Passage to read:
The genetic makeup of the original tumor can be effectively preserved if the cells are maintained as xenolines in immunocompromised mice after direct implantation of patient tumor tissue (28). Human-derived GBM xenografts have been established by direct implantation of patient tumor tissue within immunocompromised mice and are serially passaged within these mice as xenograft lines. It has been shown that these xenografts do not show substantial alteration of genetic changes as compared with the original tumor (28). For this reason, these xenografts exhibit a wide range of intracranial growth rates and common genetic alterations that are seen in GBM (Supplementary Table S1). We carried out similar measurements in the GBM xenografts (Fig. 1C) and correlated those levels with the average time of intracranial tumor growth for each tumor xenograft. This represents the average time from intracranial implantation to the time of passage (when mice show neurologic decline) and thus is an inverse surrogate measure for their tumor proliferation rates (Supplementary Table S1). As in the GBM cell lines, there was an inverse correlation between the tumor xenograft intracranial growth rates and MARCKS expression levels (Fig. 1D; R2 = 0.4466), suggesting that MARCKS is an important regulator of GBM growth.

Source information:

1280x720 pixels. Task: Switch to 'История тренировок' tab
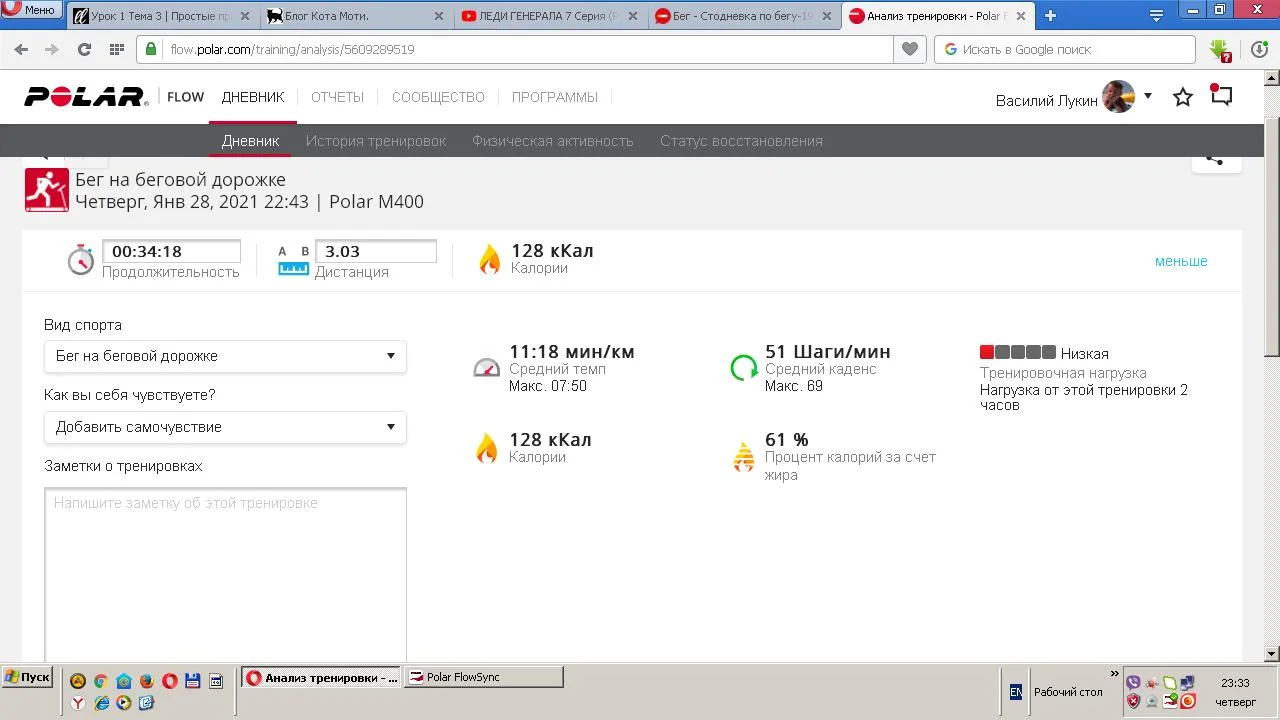[376, 141]
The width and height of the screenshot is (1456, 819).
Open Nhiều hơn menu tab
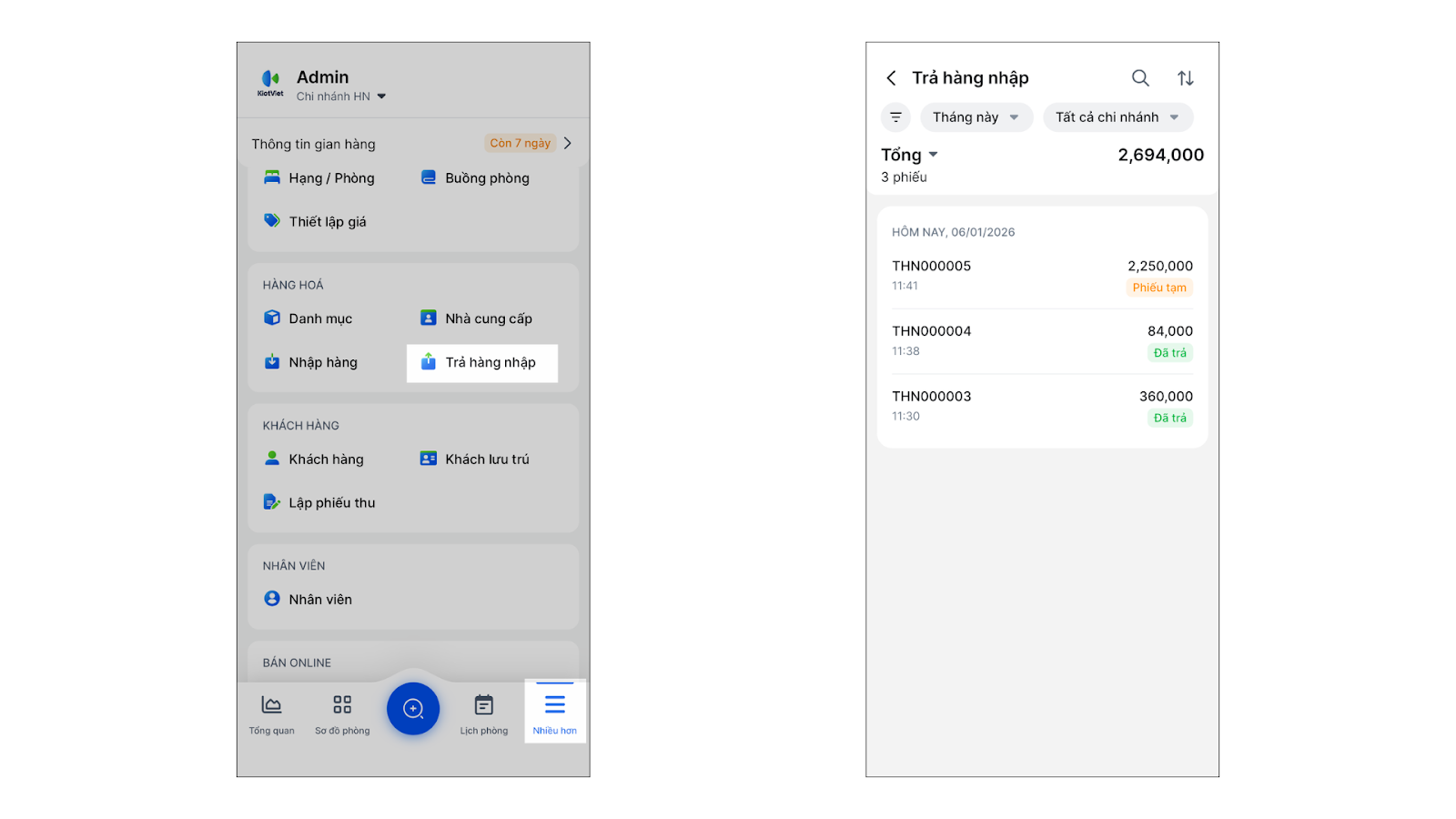click(x=555, y=713)
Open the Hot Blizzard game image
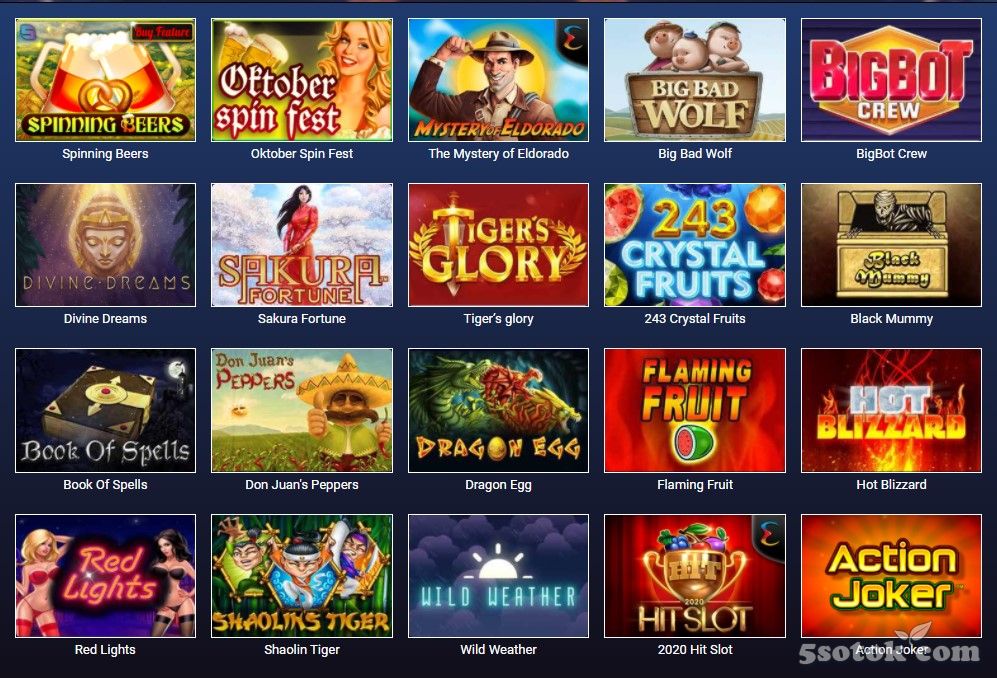 point(891,410)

Work order:
Answer these from the passage on GBM xenografts.
(a) How were the human-derived GBM xenografts established?
(b) What does the average time of intracranial tumor growth represent?
(c) What R2 value is given for the correlation between xenograft intracranial growth rates and MARCKS expression levels?
The lines are not needed for the work here.

Your response:
(a) By direct implantation of patient tumor tissue within immunocompromised mice.
(b) The average time from intracranial implantation to the time of passage, when mice show neurologic decline.
(c) R2 = 0.4466.